FOURTH: The total number of shares of all classes of stock which the Corporation shall have authority to issue is 1,000 shares of Common Stock, no par value per share.
FIFTH: The Corporation is to have perpetual existence.
SIXTH: The Corporation shall indemnify its directors and officers to the fullest extent authorized or permitted by law, as now or hereafter in effect, and such right to indemnification shall continue as to a person who has ceased to be a director or officer of the Corporation and shall inure to the benefit of his or her heirs, executors and personal and legal representatives; provided, however, that, except for proceedings to enforce rights to indemnification, the Corporation shall not be obligated to indemnify any director or officer (or his or her heirs, executors or personal or legal representatives) in connection with a proceeding (or part thereof) initiated by such person unless such proceeding (or part thereof) was authorized or consented to by the Board of Directors. The right to indemnification conferred by this Section 6 shall include the right to be paid by the Corporation the expenses incurred in defending or otherwise participating in any proceeding in advance of its final disposition.
The Corporation may, to the extent authorized from time to time by the Board of Directors, provide rights to indemnification and to the advancement of expenses to employees and agents of the Corporation similar to those conferred in this Section 6 to directors and officers of the Corporation.

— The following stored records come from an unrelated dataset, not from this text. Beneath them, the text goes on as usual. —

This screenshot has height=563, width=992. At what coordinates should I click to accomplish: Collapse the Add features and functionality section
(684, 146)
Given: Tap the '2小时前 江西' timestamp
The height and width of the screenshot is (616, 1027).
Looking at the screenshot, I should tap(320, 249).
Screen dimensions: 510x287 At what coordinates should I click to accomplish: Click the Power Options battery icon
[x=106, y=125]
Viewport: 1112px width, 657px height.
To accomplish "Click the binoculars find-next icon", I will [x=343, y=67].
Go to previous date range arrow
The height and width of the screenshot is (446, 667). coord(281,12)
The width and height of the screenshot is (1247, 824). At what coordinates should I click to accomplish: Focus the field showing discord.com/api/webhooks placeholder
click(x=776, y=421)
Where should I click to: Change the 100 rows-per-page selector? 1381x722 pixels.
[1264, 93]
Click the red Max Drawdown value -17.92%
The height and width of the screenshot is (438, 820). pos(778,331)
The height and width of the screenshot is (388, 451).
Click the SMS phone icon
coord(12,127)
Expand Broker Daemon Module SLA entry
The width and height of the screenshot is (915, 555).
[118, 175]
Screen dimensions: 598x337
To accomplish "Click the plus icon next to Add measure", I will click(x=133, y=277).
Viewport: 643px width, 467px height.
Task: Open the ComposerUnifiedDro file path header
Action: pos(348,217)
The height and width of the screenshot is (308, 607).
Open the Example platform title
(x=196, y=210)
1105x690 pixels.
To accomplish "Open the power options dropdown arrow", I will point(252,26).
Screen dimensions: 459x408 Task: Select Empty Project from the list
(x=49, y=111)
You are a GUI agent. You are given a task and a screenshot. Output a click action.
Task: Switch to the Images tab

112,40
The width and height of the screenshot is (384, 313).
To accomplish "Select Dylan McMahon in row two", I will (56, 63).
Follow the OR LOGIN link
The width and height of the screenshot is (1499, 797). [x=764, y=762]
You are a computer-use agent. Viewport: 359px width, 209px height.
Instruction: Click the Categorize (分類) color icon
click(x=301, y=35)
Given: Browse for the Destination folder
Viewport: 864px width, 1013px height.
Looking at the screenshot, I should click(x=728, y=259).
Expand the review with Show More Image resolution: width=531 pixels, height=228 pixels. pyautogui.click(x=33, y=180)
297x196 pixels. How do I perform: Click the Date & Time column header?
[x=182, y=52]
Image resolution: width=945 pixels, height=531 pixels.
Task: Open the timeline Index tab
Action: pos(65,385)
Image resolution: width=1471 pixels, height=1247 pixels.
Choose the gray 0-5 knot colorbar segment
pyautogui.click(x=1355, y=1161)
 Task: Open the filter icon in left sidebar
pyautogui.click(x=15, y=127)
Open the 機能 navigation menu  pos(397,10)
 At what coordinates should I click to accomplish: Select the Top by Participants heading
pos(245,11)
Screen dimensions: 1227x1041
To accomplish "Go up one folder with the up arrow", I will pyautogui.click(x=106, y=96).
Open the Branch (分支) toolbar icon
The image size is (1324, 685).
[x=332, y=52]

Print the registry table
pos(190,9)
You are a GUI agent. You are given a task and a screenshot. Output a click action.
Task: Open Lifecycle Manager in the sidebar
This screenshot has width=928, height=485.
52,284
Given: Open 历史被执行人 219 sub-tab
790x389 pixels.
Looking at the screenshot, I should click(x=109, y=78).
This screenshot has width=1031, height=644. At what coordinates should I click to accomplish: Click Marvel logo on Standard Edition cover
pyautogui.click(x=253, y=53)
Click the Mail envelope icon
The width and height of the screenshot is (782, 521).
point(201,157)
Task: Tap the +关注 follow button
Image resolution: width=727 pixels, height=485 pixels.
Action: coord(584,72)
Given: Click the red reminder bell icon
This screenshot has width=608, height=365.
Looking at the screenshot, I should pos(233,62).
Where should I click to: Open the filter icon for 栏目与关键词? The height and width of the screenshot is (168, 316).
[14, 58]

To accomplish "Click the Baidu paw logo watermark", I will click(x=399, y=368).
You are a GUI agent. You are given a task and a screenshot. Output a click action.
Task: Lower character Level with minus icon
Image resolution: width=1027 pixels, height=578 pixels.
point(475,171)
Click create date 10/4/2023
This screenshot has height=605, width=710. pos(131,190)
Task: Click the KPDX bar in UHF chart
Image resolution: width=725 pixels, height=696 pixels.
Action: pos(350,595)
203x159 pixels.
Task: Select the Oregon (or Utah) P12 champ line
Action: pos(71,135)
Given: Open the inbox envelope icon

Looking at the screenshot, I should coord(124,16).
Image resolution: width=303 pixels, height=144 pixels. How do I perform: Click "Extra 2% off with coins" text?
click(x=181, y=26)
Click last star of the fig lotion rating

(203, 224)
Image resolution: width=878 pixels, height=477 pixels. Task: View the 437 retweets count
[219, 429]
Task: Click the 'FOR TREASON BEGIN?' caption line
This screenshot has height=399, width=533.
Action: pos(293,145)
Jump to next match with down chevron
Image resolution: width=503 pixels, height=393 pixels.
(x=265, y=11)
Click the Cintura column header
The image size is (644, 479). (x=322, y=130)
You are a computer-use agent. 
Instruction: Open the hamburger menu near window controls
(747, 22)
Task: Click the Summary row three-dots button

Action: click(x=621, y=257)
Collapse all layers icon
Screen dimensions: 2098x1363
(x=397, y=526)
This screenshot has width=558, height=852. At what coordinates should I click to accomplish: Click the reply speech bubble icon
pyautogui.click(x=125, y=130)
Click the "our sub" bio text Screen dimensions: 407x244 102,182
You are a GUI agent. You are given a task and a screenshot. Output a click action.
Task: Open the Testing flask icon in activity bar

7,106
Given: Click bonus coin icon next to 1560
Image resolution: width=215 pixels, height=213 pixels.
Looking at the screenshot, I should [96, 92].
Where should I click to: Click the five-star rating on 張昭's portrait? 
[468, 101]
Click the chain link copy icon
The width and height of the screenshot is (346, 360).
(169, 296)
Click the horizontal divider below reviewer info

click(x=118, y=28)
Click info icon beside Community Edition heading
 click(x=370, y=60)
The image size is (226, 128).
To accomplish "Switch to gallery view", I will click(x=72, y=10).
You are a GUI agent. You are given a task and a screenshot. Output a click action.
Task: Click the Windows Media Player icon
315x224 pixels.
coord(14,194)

The rights to indemnification and to the advance of expenses conferred in this Section 6 shall not be exclusive of any other right which any person may have or hereafter acquire under this Amended and Restated Certificate of Incorporation, the Bylaws of the Corporation, any statute, agreement, vote of stockholders or disinterested directors or otherwise.
Any repeal or modification of this Section 6 shall not adversely affect any rights to indemnification and to the advancement of expenses of a director or officer (or, if applicable, employee or agent) of the Corporation existing at the time of such repeal or modification with respect to any acts or omissions occurring prior to such repeal or modification.
IN WITNESS WHEREOF, Bucyrus International, Inc. has caused this Amended and Restated Certificate of Incorporation to be signed as of this 8th day of July, 2011.